By collecting inferences from the target model and using them as labels for training a separate model
By manipulating the inputs to the inference API to extract private information embedded in the training data
By stealing the model itself through the inference API
By flooding the inference API with requests to disrupt the system
What is the primary purpose of exfiltrating AI/ML artifacts via traditional cyberattack techniques?
To improve the performance of the machine learning system
To enhance the accuracy of anomaly detection algorithms
To gain unauthorized access to AI/ML-enabled security software
To steal valuable intellectual property and sensitive information using common practices
What is the potential impact of flooding a machine learning system with useless queries or computationally expensive inputs?
Improved accuracy and faster response time of the system
Enhanced interpretability of the machine learning model
Increased operational costs and resource exhaustion
Reduced false positives in the system’s outputs
What is the potential impact of eroding confidence in a machine learning system over time?
Increased interpretability of the model’s decisions
Enhanced accuracy and generalization capabilities
Decreased trust and reliance on the system’s outputs
Improved resilience against adversarial attacks
Exercise 5-1: Understanding the MITRE ATT&CK Framework
Objective: Research and explore MITRE ATT&CK Framework
Instructions:
Step 1. Visit the official MITRE ATT&CK website (attack.mitre.org).
Step 2. Familiarize yourself with the different tactics and techniques listed in the framework.

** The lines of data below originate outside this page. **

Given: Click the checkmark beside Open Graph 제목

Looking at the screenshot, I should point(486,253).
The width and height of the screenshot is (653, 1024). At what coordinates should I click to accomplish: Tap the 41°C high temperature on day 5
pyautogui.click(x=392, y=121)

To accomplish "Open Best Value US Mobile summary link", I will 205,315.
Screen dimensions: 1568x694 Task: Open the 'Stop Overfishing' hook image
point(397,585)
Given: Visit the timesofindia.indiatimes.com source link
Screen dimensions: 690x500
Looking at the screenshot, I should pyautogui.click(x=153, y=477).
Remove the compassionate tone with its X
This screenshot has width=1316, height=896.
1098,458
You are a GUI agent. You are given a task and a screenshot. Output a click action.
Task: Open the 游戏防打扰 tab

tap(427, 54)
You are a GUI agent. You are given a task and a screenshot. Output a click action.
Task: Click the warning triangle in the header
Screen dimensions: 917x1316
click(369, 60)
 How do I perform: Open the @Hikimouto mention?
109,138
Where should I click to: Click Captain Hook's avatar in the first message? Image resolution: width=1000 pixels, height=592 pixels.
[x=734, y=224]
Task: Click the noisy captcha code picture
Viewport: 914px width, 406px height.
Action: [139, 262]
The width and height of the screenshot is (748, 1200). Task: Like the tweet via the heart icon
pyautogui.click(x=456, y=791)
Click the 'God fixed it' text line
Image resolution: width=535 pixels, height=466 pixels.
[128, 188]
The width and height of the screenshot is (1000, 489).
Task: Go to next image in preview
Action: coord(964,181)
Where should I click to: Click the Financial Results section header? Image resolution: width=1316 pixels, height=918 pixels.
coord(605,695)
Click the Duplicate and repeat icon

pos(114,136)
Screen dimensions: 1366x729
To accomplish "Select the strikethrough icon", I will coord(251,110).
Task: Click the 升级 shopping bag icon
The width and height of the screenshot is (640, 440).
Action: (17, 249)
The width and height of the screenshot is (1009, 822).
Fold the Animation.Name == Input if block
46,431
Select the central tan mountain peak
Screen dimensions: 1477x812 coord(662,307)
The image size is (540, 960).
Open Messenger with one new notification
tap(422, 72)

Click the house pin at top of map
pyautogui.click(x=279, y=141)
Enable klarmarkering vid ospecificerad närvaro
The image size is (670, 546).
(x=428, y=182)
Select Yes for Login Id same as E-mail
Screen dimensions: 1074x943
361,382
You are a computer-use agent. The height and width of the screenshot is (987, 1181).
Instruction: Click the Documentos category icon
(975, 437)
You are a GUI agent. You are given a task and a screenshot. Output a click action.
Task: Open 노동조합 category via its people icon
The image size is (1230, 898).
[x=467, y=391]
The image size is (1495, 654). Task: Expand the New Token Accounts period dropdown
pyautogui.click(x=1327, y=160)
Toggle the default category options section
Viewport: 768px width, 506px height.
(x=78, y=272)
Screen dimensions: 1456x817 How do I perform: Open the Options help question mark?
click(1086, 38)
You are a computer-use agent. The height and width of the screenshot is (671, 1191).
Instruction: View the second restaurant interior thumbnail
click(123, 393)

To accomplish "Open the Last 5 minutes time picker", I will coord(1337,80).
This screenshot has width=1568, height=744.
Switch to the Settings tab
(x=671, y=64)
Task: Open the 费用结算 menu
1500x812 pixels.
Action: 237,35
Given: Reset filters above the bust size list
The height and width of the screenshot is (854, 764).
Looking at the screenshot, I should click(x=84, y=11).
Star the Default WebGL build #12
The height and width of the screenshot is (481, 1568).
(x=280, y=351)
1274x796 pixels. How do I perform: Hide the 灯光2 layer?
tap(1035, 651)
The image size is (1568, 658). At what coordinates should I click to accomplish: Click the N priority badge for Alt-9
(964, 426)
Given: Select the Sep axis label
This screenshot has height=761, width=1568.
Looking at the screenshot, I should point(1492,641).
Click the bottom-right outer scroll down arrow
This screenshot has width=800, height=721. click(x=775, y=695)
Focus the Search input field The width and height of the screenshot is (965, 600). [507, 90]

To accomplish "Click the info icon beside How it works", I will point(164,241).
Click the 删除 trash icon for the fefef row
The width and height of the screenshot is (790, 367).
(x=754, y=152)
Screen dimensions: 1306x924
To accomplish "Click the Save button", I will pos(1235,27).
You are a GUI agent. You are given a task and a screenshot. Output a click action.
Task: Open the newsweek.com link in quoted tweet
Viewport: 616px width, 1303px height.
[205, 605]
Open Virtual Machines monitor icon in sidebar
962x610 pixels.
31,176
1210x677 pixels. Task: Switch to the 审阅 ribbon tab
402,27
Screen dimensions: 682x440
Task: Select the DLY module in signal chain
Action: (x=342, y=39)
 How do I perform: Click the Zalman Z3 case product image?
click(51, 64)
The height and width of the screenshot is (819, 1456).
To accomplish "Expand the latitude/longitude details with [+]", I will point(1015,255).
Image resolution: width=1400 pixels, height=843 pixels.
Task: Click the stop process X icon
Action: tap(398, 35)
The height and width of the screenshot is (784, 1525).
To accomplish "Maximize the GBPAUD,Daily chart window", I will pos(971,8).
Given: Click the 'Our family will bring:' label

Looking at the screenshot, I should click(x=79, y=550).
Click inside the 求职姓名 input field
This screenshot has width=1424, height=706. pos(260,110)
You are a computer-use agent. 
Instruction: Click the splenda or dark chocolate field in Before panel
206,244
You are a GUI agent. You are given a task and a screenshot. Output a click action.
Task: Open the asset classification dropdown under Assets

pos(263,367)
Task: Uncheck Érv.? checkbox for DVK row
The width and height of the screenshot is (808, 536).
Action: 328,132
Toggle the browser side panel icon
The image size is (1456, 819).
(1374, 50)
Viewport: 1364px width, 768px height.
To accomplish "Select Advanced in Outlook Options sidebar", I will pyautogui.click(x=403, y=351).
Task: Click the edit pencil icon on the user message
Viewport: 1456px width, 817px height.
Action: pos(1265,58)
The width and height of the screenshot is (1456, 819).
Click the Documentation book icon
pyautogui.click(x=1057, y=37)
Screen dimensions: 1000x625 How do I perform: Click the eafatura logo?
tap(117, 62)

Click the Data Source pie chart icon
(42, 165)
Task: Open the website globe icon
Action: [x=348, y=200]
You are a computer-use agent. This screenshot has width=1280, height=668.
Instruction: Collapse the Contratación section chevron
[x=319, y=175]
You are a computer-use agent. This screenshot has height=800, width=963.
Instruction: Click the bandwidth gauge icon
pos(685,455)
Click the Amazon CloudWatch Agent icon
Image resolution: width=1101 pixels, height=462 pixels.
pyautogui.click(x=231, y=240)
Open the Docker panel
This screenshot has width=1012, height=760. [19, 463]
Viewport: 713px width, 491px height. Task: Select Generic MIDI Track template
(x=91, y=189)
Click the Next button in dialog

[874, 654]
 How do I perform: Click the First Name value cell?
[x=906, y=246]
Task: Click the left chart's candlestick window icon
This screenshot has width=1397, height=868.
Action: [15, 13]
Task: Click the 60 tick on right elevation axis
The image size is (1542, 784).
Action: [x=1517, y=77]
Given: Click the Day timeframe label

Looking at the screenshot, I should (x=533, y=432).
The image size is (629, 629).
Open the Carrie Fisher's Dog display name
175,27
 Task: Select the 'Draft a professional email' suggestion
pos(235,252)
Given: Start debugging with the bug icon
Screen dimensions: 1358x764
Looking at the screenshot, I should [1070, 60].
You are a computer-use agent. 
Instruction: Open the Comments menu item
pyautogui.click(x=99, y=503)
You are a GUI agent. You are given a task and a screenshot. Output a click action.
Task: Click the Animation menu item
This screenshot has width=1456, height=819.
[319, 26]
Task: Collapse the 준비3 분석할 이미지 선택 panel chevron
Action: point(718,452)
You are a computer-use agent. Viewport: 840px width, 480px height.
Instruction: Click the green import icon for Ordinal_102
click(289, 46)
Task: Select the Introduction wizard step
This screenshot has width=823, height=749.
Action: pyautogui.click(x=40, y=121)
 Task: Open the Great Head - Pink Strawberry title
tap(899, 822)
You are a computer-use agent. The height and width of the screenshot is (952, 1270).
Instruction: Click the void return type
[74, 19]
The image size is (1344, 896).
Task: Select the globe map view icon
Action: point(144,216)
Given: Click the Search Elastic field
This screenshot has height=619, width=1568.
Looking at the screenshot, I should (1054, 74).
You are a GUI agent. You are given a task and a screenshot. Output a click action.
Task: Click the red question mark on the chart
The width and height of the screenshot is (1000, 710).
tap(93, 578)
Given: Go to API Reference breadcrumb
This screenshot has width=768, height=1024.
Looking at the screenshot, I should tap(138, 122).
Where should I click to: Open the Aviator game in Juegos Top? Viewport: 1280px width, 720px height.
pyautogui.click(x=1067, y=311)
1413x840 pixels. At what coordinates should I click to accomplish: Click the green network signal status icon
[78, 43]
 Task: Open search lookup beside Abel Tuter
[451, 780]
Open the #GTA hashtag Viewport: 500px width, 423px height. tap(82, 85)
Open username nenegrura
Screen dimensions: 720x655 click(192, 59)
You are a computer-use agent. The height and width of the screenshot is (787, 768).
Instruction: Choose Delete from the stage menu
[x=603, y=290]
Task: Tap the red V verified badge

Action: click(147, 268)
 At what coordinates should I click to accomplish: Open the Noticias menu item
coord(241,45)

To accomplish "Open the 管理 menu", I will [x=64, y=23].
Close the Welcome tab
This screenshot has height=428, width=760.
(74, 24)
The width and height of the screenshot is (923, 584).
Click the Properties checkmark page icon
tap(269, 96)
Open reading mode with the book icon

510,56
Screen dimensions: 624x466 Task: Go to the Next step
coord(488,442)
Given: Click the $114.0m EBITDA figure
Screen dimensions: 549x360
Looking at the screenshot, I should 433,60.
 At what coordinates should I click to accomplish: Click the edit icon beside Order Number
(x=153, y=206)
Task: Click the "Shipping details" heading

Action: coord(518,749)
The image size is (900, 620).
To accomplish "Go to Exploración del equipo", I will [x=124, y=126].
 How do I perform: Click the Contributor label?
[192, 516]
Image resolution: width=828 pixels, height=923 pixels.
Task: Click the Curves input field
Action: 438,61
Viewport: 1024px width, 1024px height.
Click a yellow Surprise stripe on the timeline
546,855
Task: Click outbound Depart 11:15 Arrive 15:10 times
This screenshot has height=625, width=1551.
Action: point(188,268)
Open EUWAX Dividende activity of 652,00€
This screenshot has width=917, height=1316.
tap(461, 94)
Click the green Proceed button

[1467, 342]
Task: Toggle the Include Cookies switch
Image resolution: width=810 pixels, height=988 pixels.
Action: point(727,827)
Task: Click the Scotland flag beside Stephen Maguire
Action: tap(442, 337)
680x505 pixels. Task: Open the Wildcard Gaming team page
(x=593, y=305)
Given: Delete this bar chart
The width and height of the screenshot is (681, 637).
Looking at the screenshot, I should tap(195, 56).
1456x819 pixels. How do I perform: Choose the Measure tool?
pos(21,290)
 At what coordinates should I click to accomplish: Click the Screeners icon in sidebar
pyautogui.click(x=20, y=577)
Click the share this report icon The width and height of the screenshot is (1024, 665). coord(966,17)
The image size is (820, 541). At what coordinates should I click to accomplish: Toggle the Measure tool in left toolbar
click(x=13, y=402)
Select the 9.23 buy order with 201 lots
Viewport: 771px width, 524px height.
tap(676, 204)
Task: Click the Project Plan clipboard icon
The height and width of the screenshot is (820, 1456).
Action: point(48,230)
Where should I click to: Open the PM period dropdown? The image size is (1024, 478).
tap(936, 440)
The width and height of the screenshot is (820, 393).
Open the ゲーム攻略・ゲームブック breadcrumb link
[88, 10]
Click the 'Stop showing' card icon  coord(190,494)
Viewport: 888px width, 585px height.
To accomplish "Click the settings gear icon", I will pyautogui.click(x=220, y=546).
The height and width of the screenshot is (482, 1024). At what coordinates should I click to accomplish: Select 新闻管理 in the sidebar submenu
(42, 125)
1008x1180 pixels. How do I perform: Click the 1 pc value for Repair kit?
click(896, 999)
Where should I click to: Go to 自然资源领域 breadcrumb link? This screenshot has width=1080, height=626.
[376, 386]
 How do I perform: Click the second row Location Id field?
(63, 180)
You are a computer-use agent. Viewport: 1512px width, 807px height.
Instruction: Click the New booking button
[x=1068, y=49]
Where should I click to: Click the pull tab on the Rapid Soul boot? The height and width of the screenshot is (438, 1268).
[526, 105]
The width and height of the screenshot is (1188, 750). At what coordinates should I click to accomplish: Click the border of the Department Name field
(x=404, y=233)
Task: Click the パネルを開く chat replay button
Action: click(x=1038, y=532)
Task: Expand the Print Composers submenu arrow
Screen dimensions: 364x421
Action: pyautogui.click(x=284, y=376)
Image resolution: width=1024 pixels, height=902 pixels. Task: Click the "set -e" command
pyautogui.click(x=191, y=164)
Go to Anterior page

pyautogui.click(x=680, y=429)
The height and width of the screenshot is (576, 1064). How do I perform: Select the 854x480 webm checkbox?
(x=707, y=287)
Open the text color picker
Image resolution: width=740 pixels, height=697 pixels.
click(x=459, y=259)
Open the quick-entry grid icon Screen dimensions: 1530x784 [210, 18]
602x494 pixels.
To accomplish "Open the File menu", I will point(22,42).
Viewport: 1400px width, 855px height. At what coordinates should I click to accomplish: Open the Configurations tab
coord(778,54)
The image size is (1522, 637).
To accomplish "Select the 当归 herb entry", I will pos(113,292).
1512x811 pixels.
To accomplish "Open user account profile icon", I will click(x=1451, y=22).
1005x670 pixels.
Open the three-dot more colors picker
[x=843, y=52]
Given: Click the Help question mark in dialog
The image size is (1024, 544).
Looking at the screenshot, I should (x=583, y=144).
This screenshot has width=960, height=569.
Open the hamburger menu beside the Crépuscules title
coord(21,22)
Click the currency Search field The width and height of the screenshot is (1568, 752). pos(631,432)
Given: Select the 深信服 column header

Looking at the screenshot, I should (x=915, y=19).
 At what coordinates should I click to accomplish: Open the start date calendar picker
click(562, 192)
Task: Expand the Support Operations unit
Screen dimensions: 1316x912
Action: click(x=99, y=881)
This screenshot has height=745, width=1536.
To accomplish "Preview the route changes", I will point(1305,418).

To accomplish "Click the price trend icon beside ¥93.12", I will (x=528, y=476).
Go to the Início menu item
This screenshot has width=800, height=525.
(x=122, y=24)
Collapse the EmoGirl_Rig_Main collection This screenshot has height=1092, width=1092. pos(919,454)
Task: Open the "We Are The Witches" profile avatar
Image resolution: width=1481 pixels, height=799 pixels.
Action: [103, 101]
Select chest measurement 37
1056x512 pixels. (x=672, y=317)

Step 3. Choose one specific technique from any tactic that interests you.
Step 4. Conduct further research on the chosen technique to understand its details, real-world examples, and potential mitigation strategies.
Step 5. Write a brief summary of your findings, including the technique’s description, its potential impact, and any recommended defensive measures.
Exercise 5-2: Exploring the MITRE ATLAS Framework
Objective: Explore the MITRE ATLAS Knowledge Base
Instructions:
Step 1. Visit the official MITRE ATLAS website (atlas.mitre.org).
Step 2. Explore the ATLAS knowledge base and its resources, including tactics, techniques, and case studies for machine learning systems.
Step 3. Select one specific technique or case study related to machine learning security that captures your interest.
Step 4. Research further on the chosen technique or case study to gain a deeper understanding of its context, implementation, and implications.
Step 5. Create a short presentation or a blog post summarizing the technique or case study, including its purpose, potential risks, and possible countermeasures.